Poza tym jednym spotkaniem Cha miała całą przestrzeń dla siebie i mogła przemieszczać się znacznie szybciej niż ciągnącym się nad jej głową zwykłym korytarzem. Przez otwory wentylacyjne dobiegał ją panujący tam zgiełk rozmów, cały czas słyszała też stąpanie licznych odnóży.

Maszerowała równym tempem, uważając, aby podczas kolejnego sprawdzania planu nie dać się znowu zaskoczyć nadjeżdżającemu szybko pojazdowi. Czasem zatrzymywała się i sporządzała notatki na temat rodzaju i przekroju przewodów na ścianach i suficie oraz kolorów, którymi oznaczono rury, kable oraz obudowy ochronne różnych mechanizmów. Timmins wspomniał, że zapiski te będą świadectwem przebytej przez nią drogi, a także pomocą w ustalaniu aktualnej pozycji.

Linie energetyczne i telekomunikacyjne wyglądały w całym Szpitalu tak samo, większość przewodów zaopatrzeniowych za to nosiła oznaczenia informujące, że dostarczają wodę i mieszanki atmosferyczne dla ciepłokrwistych tlenodysznych, które to istoty stanowiły ponad połowę ras Federacji. Pod poziomami chloro— albo metanodysznych czy gatunków oddychających przegrzaną parą pojawiały się inne kolory i tam też mogła potrzebować ubioru ochronnego.

W pewnej chwili jej uwagę przykuł mechanizm, który nie funkcjonował. Przez przezroczystą pokrywę widziała wygaszone wskaźniki i numer seryjny, który na pewno znaczył coś dla twórców tego elementu, ale bez znajomości ich pisma pozostawał tajemnicą. Cha odszukała i uruchomiła urządzenie głośnomówiące, po czym włączyła autotranslator.

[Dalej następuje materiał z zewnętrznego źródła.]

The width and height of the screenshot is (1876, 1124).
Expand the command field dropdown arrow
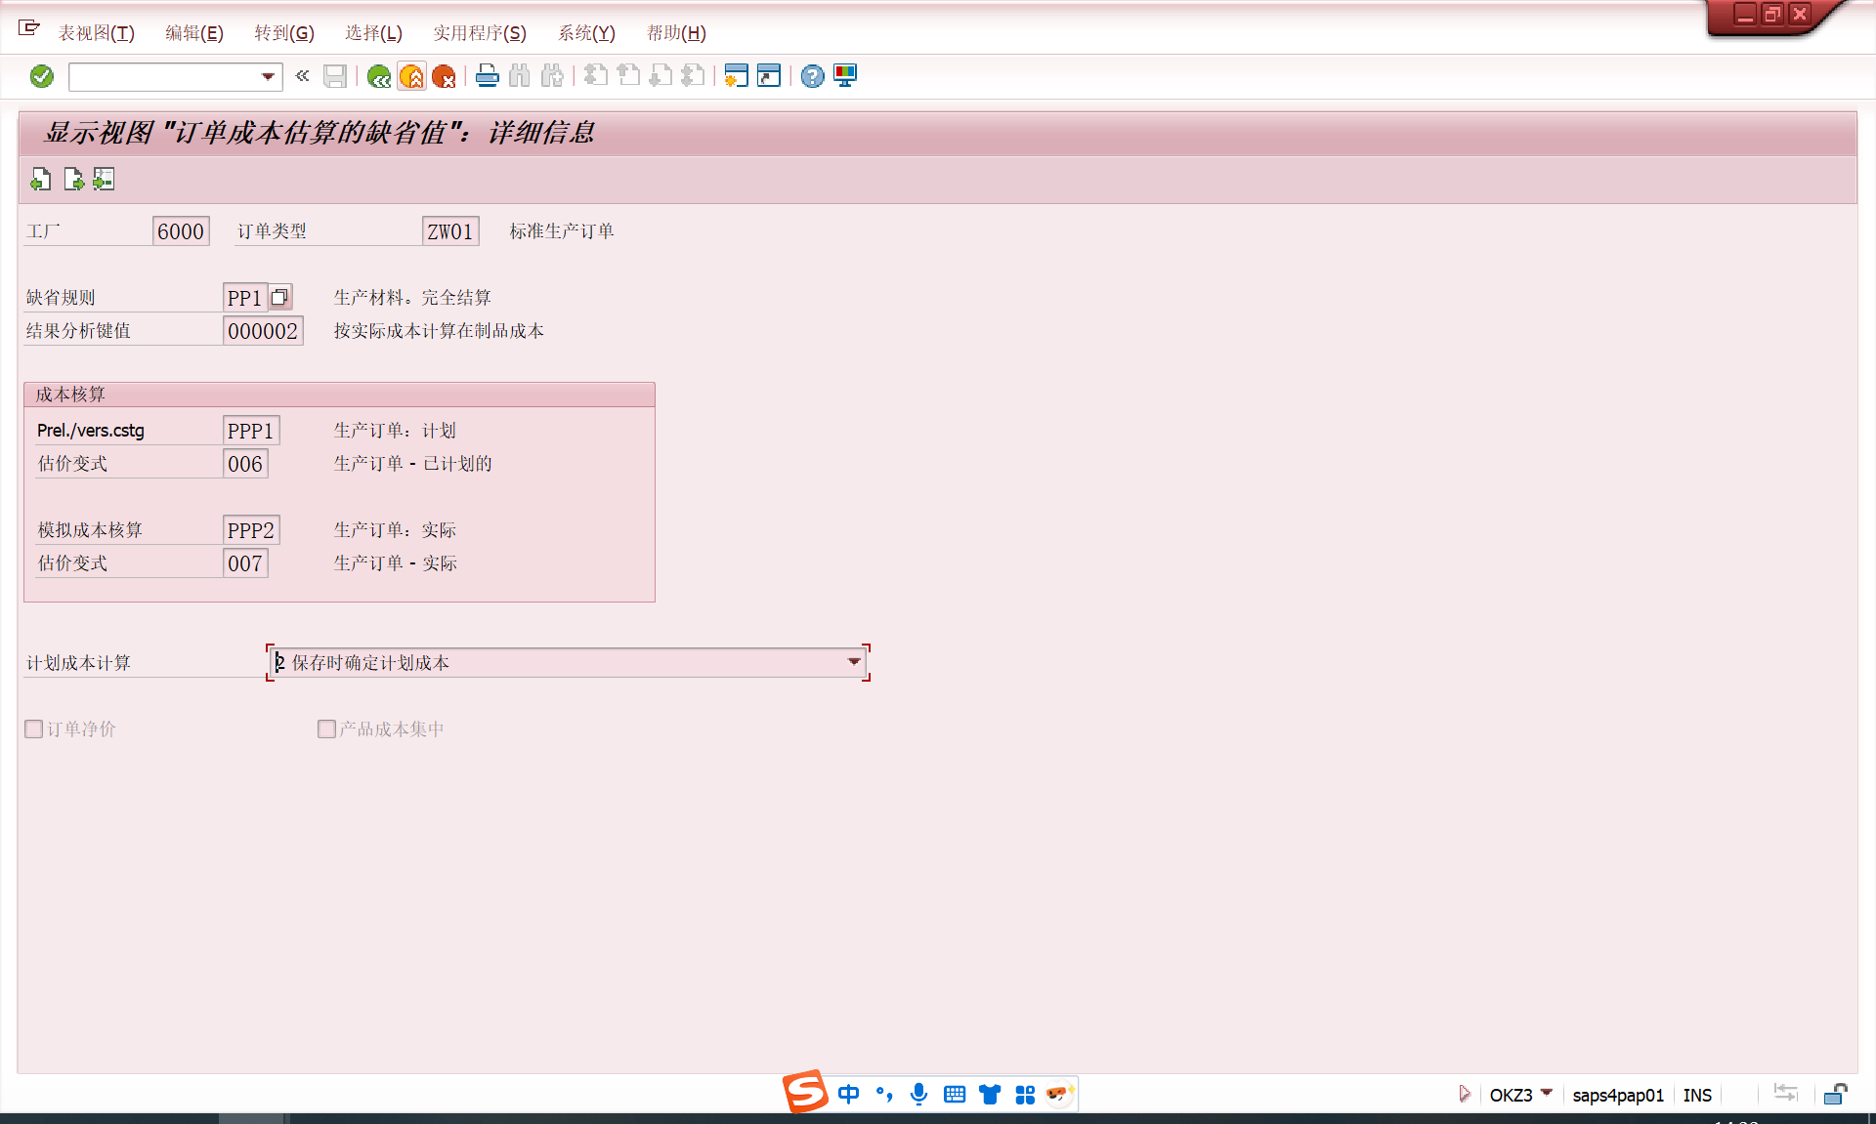click(267, 76)
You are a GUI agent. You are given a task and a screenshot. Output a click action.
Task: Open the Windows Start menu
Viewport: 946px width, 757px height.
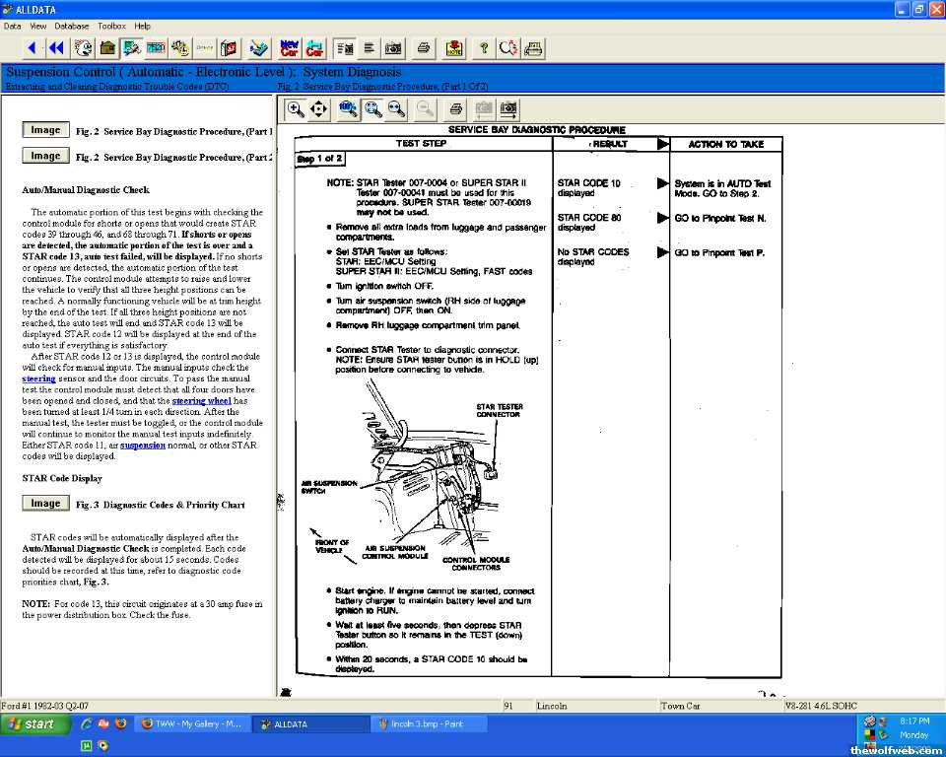coord(35,723)
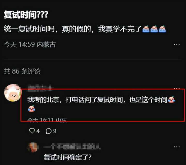
Task: Like the comment with the heart icon
Action: 32,131
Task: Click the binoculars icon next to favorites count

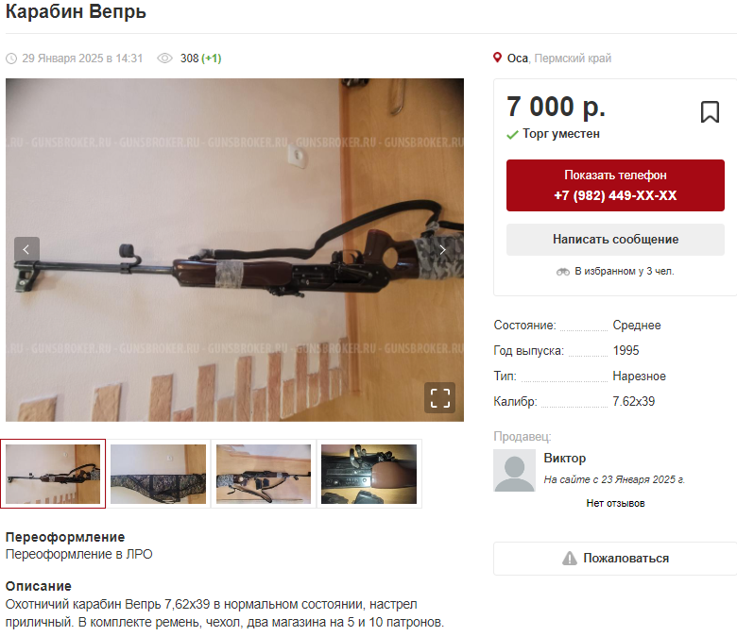Action: click(x=562, y=272)
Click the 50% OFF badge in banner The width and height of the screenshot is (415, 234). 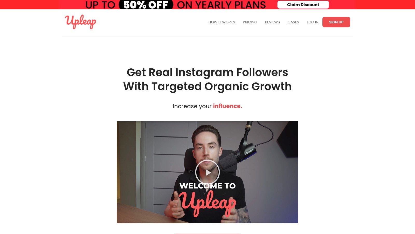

— Jestem awaryjną pompą wody pitnej dla kuchni dietetycznej oddziału DBLF na osiemdziesiątym trzecim poziomie — oznajmił automatyczny głos. — Włączam się w razie potrzeby, obecnie pozostaję nieaktywna. Drzwiczki kontrolne otwiera się przez wsunięcie klucza uniwersalnego w otwór oznaczony czerwonym okręgiem i przekręcenie go w prawo o dziewięćdziesiąt stopni. Podczas naprawy albo wymiany modułów należy skorzystać z taśmy numer trzy dla sekcji dwudziestej pierwszej. Po naprawie proszę pamiętać o zamknięciu drzwiczek. Jestem awaryjną pompą wody…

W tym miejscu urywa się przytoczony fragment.